Il MMORPG per definizione, World of Warcraft, una decina di anni fa fu colpito da un’epidemia dalle caratteristiche molto simili a quelle del coronavirus chiamata “Corrupted Blood”.
Nello specifico, i giocatori – che all’epoca erano circa 12 milioni (solo quelli attivi) – si trovarono di fronte ad un bug che rese accessibile a tutti un’area del gioco riservata solitamente ai soli giocatori d’élite. E in quella zona c’era un virus, chiamato Corrupted Blood, letale soprattutto per i personaggi più deboli di costituzione.
Ma la cosa che colpisce di più è che il comportamento di questo virus – e la reazione dei giocatori – ha molti punti in comune con il coronavirus e quello che sta accadendo oggi nel mondo. A partire dagli asintomatici: alcuni personaggi di WoW particolarmente forti erano stati contagiati dal virus ma senza alcuna conseguenza e così, ignari di ciò, hanno continuano a spostarsi per il mondo di gioco infettando tantissimi giocatori. Venivano chiamati “super-spreader” (super-diffusori).
I personaggi guaritori – i cosiddetti healer – si sono recati nell’epicentro dell’epidemia per aiutare i personaggi malati, proprio come gli eroici medici e infermieri che ogni giorno sono lottano in prima linea per aiutare i malati di coronavirus. Anche loro però sono finiti per ammalarsi.

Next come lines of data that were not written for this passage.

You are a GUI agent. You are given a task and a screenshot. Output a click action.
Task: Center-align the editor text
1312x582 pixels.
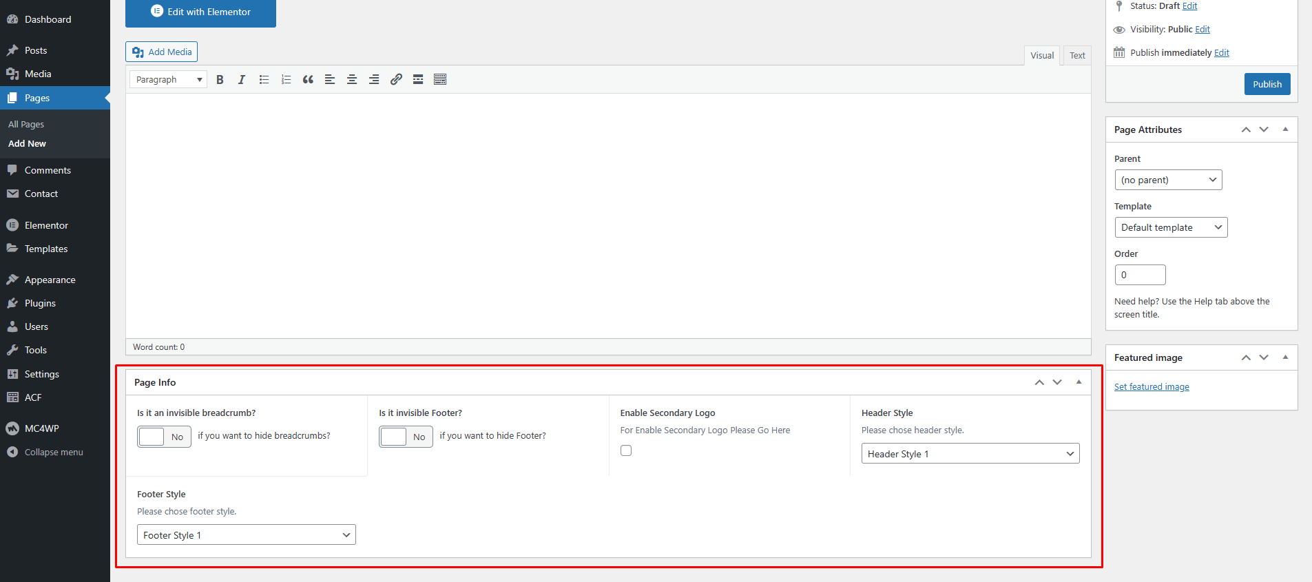(352, 80)
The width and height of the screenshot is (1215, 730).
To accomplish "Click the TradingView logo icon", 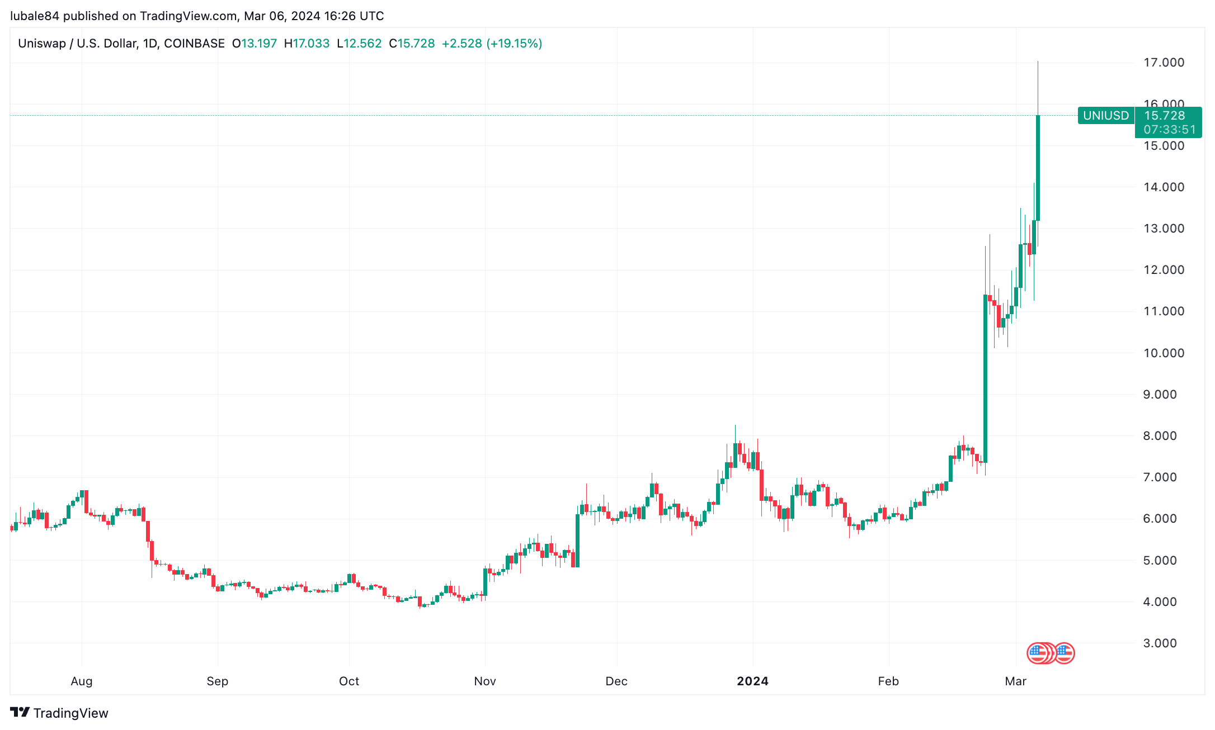I will pyautogui.click(x=20, y=712).
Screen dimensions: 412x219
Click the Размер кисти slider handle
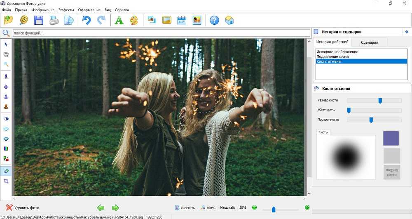(x=380, y=100)
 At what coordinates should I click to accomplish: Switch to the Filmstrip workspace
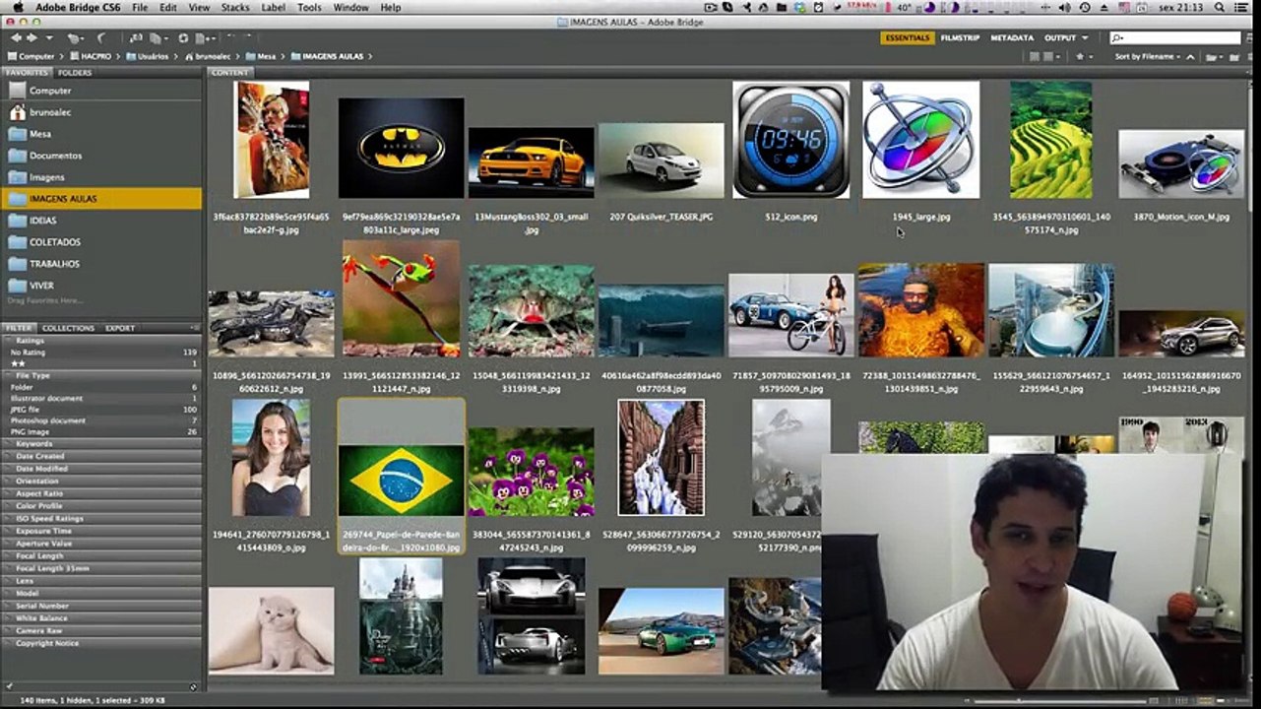(x=960, y=38)
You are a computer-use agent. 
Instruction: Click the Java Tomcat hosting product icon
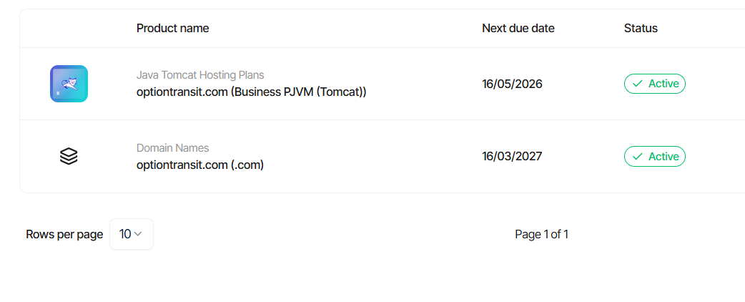[69, 84]
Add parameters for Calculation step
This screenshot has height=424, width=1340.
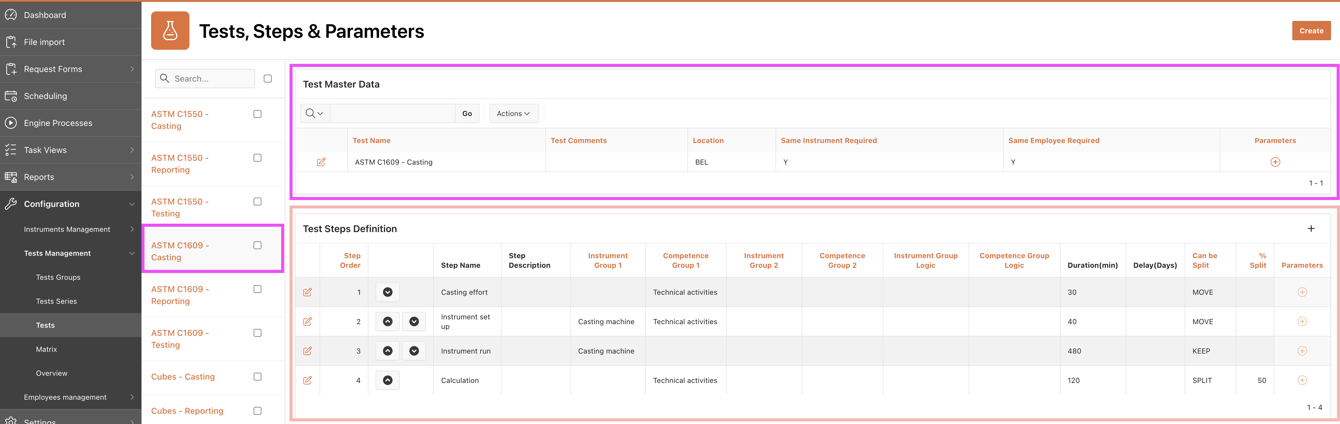click(1302, 380)

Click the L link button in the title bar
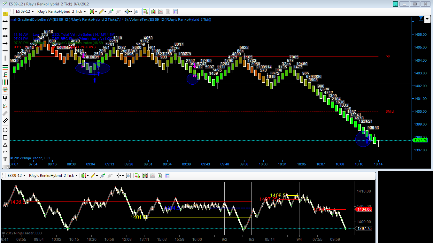396,4
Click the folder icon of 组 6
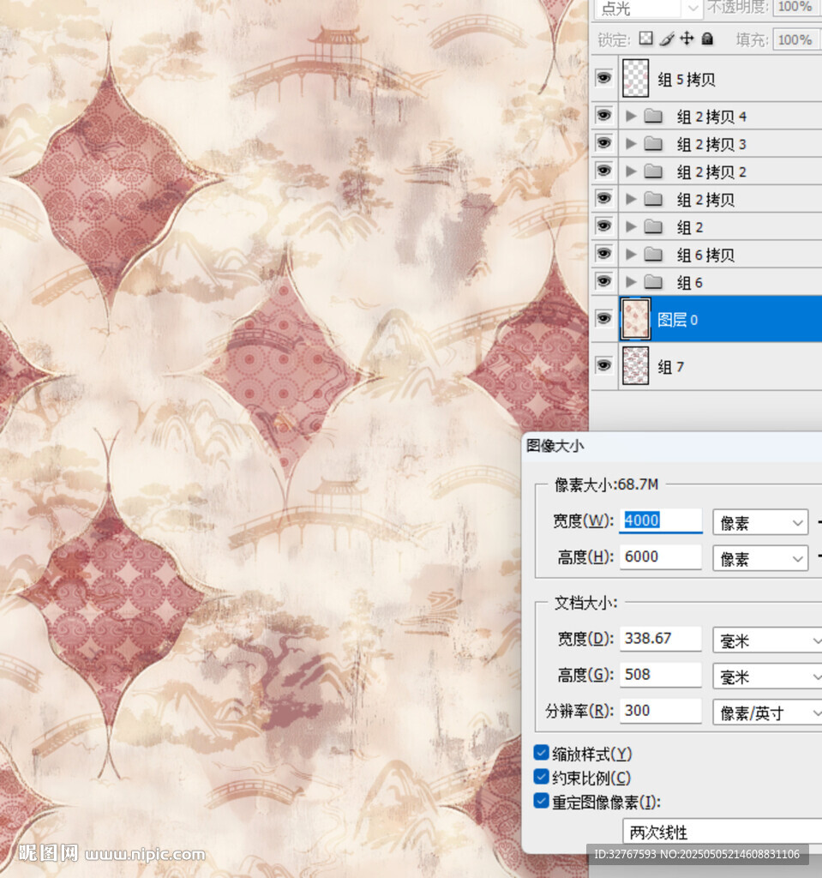 [654, 282]
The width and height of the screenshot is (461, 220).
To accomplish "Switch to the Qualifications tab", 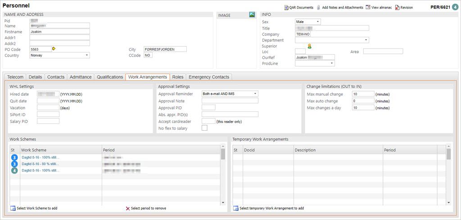I will 110,77.
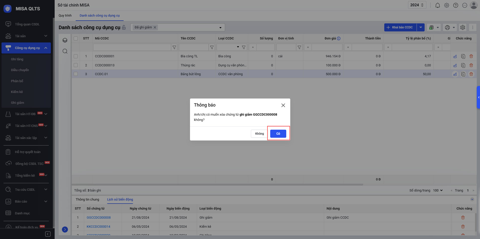
Task: Open the notifications bell icon
Action: click(437, 5)
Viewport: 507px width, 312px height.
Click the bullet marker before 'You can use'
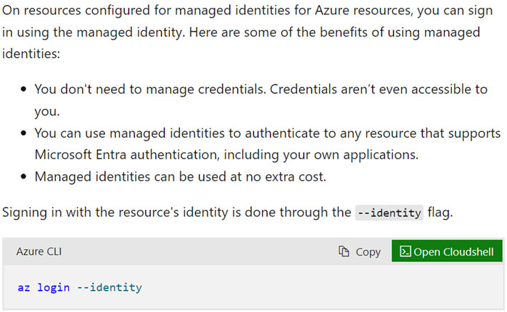click(24, 134)
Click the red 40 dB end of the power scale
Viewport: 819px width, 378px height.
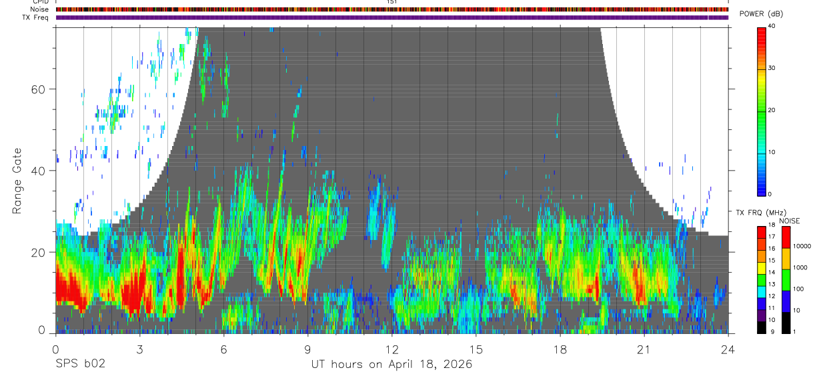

Nonostante la diffusione del virus, tantissimi giocatori continuavano a svolgere le loro attività come niente fosse e così si è deciso il total reset dei server. Ovviamente quello era solo un videogioco e il nostro non vuole essere un parallelo irrispettoso ma, anzi, vuole far notare come – virtuale o reale che sia – il comportamento delle persone si è rivelato molto simile. Purtroppo le conseguenze in un videogioco sono ben lontane da quelle che stiamo vivendo oggi, e quindi l’invito è sempre lo stesso: restate a casa.